Good luck everyone--but especially to Tammy's cute Miss Star!  
Suzanne B


----------



## K92line (Nov 21, 2005)

Best of luck to everyone this weekend. We are on the road to the grand state of Texas (it's a longgggg drive).

Suzanne, we are so relieved that you made it home OK, we were quite worried. Hope you feel better soon.

Tammy, we will be anxiously awaiting your reports.

Good luck to all.

Nancy White and Judy Bly


----------



## Tammy Z (Jan 19, 2005)

I'm glad the link works. My fingers are not very good at typing out the names long hand. Now just the number's  

"Nana" - We hope you feel better and we'll miss you this week-end, but we'll keep an eye on Amy & George. 

As always, fingers, toes, legs, arms and anything else we can cross for "Miss Star" helps me get through the day!! :lol: 

Hey Derby! I'm a big casino fan. I try and have dinner at one on the way to a trial and on the way home from a trial. It helps me relax!!

Nancy & Judy- Stay cool!!! and be careful on those roads. Be sure the rocking chair is strapped down!!  

Now, everyone get a good day of training in, a nice dinner, and a good nights sleep. I hope my laptop works good at the refuge if not my reports will be in the evening.

Hi Russ & Florence - I've got your number just in case I don't get a good connection.

Tammy


----------



## Tammy Z (Jan 19, 2005)

*Amateur SetUp*

Good Morning All!

The amateur has a triple, retired gun to the right thrown right to left (retired) about 200, yards, middle bird shorter than first bird thrown right to left on the side of a mound (retired), about 150 yards, long flyer thrown right to left, in pretty consistent cover not quite 300 yards. (Distances are my estimate, if they are off substantially, I'll let yiou know.

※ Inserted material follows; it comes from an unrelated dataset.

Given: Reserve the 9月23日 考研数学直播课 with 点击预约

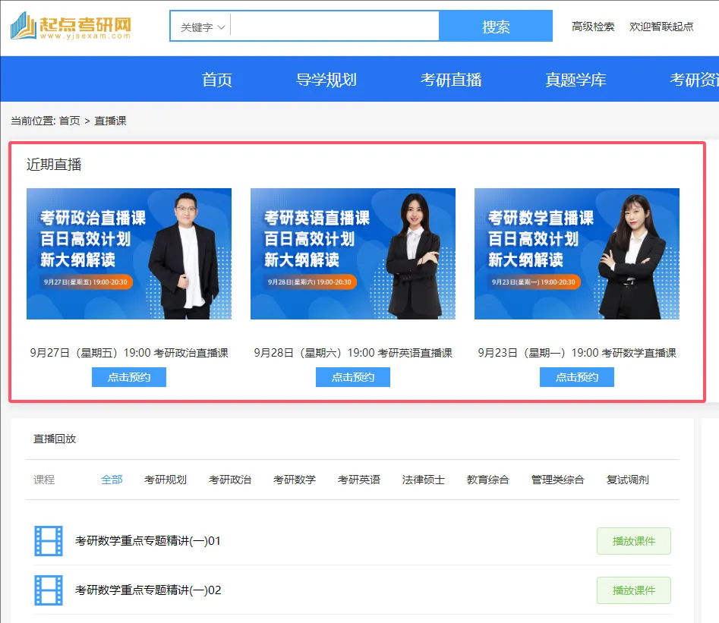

Dogs are running off hay bales.

I've been told the open and the derby are under way. I'll go over there later to see what's happening!!

Tammy


----------



## Guest (Mar 23, 2007)

*los banos*

Tammy thanks for keeping us posted. Whats the weather like? 
Cindy


----------



## dogcommand (May 22, 2003)

Weather is beautiful. I'm out before I even got to start...had to come home with a dog with a foot that looks like a balloon    
Managed to get an appointment with my vet for 12:30 (fingers crossed)


----------



## Guest (Mar 23, 2007)

*los banos*

I'm so sorry your dog is hurt, glad you could get into the vet it doesn't sound good. Please let us kow what the vet has to say. I'm glad the weather is nice, its finally raining here today. 
Cindy


----------



## Tammy Z (Jan 19, 2005)

*Open Set Up*

Open is a quad -

Two retired guns on each side of the flyer. Right retired is thrown first. Second retired is thrown 2nd. Flyer is thrown 3rd. Short gun between left hand bird and flyer is the last bird down. Pretty tight setup. What little dog work I watched seemed to be going pretty good!! The gallery is far away from the line so the work is hard to tell. I think they'll get done with it today.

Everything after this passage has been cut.